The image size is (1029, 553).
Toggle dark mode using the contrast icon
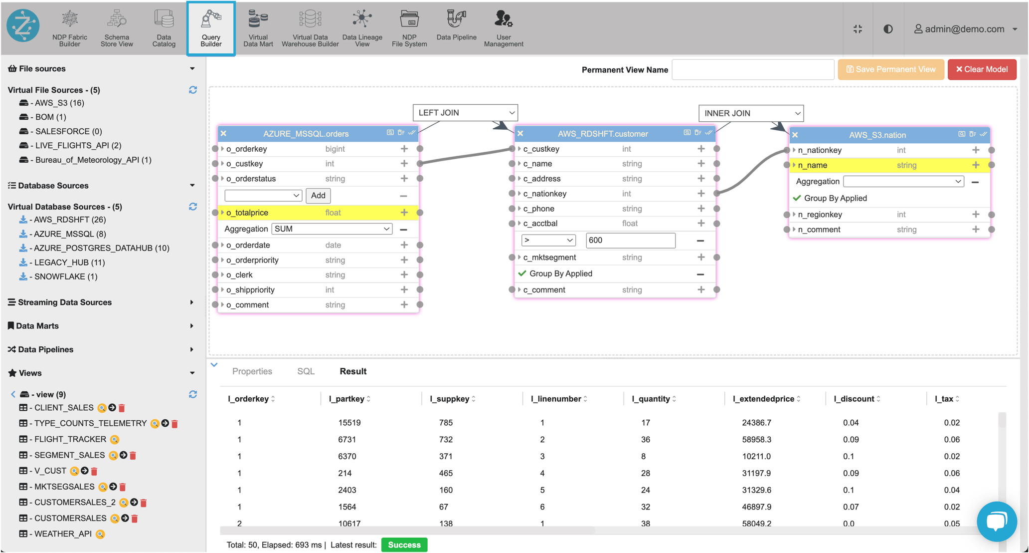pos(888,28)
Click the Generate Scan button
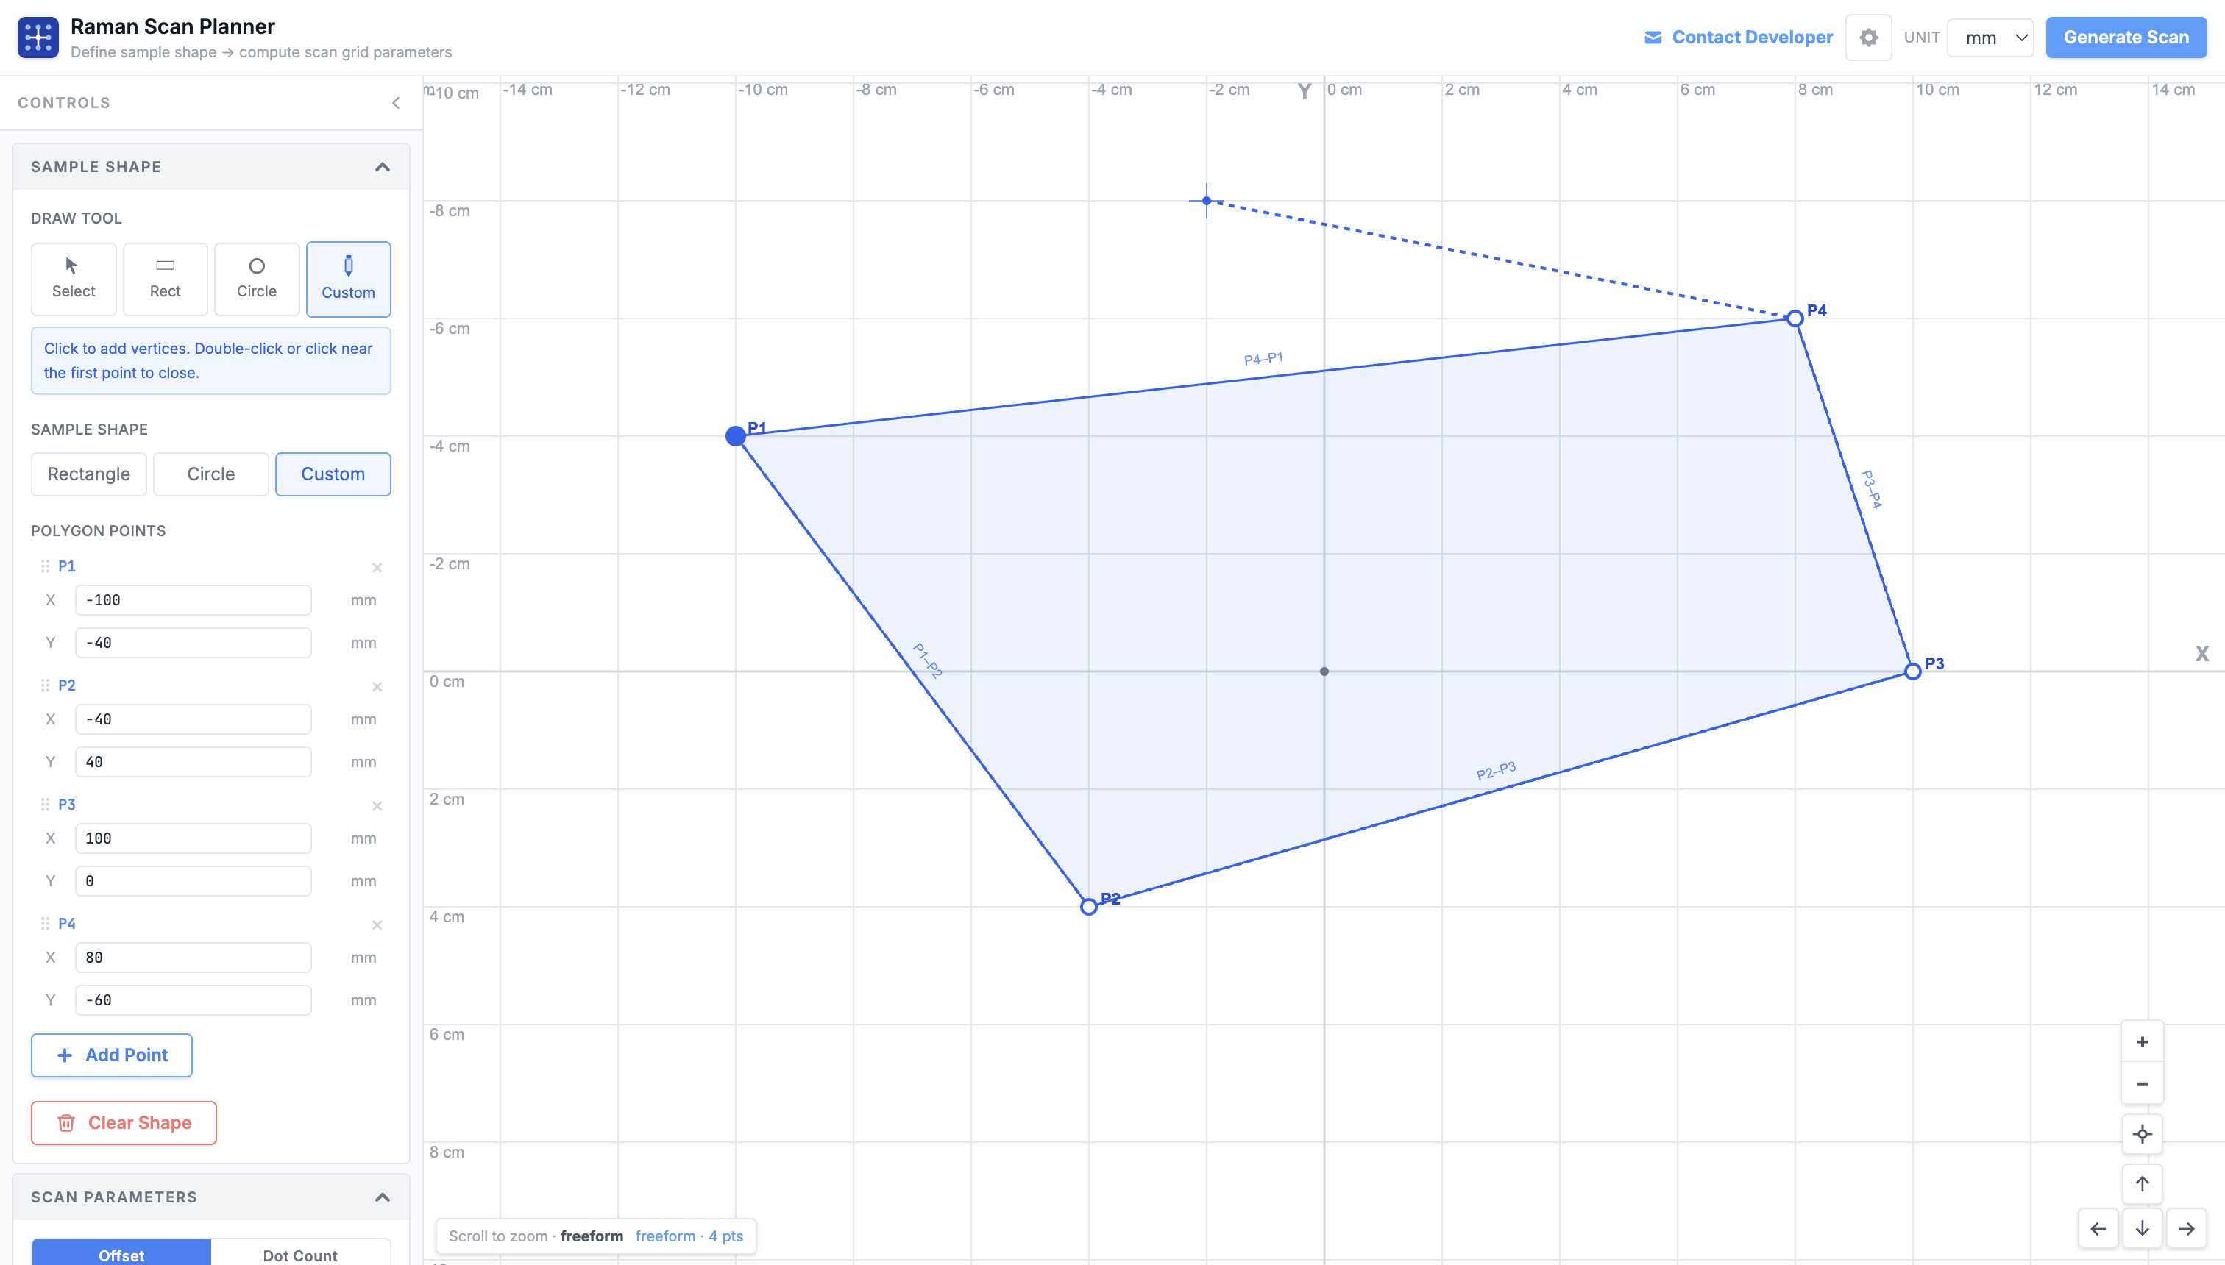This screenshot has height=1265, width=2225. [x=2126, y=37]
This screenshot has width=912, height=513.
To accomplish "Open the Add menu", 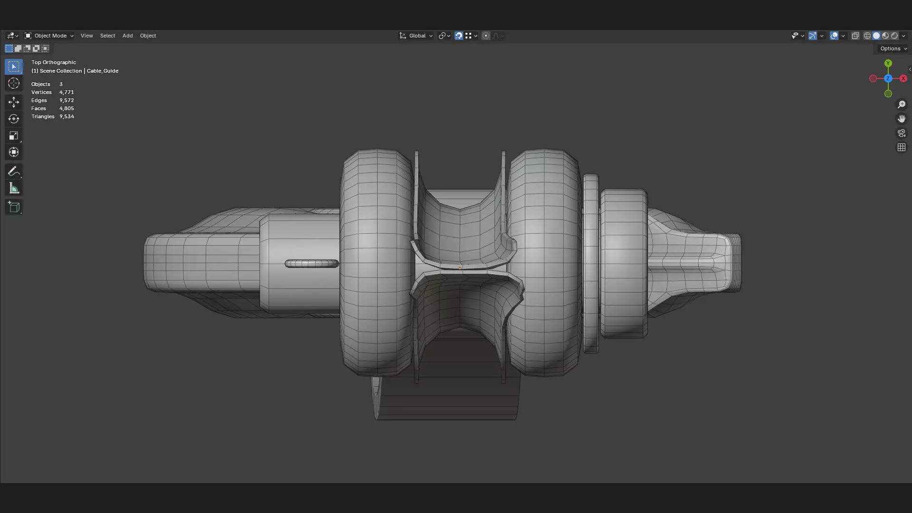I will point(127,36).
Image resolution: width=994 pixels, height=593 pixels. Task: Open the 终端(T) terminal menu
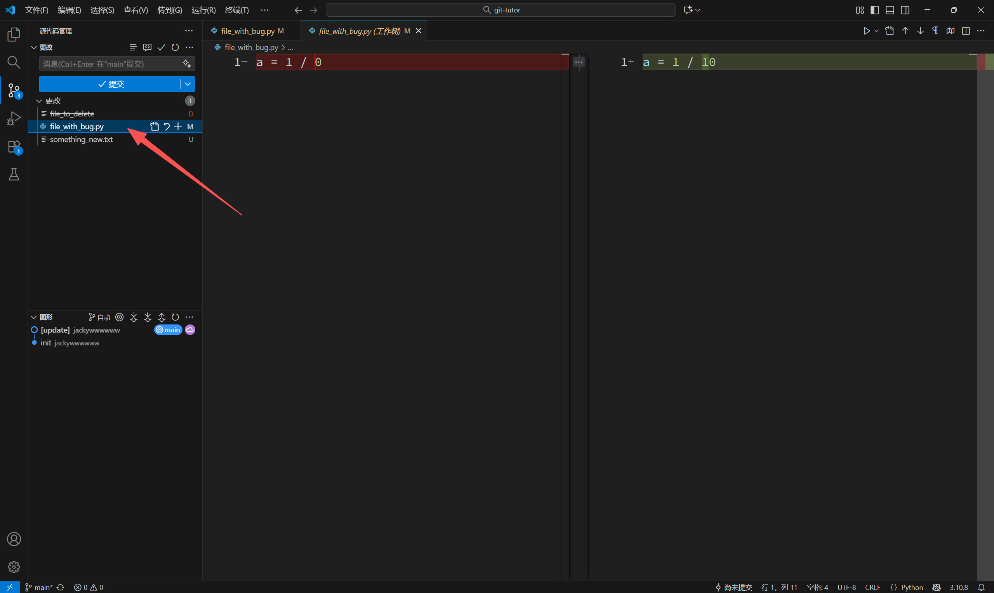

**Exercise**: Exact copy, pictures excluded: repeat the lines from the top of the material through the line with "This screenshot has width=912, height=513.".

**Solution to this exercise**:
The image size is (1029, 553).
Toggle dark mode using the contrast icon
pos(888,28)
Click the Generate Scan button
This screenshot has height=1265, width=2225. [x=2126, y=37]
This screenshot has width=912, height=513.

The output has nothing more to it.